- **What is required**: Starting at the line containing "Given: Edit individual" and ending at the line containing "Looking at the", output those items as a two-column CSV with the headers "prompt" and "response". Use one row per item: put the item's text under "prompt" and its answer under "response", each in a single quoted field with line breaks replaced by spaces.

- **Data excerpts**:
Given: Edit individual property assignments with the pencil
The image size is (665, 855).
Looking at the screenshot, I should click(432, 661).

...

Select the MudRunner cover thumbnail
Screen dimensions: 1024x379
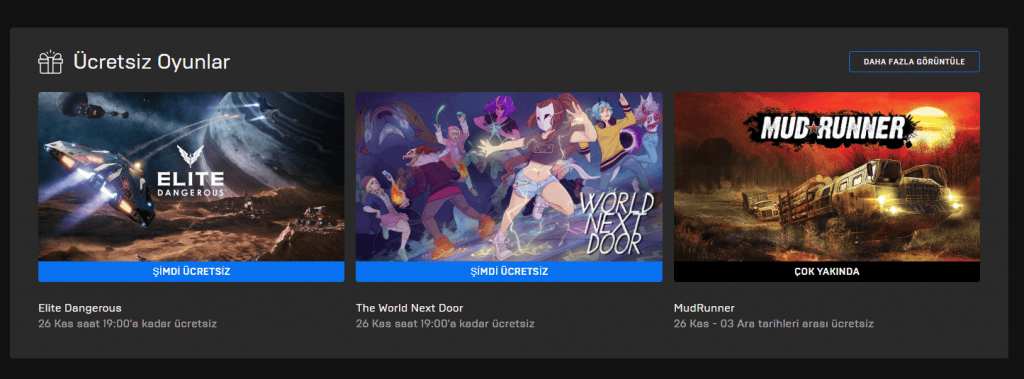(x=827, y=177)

- **Correct answer**:
prompt,response
"Given: Edit individual property assignments with the pencil The image size is (665, 855).","Looking at the screenshot, I should click(432, 661)."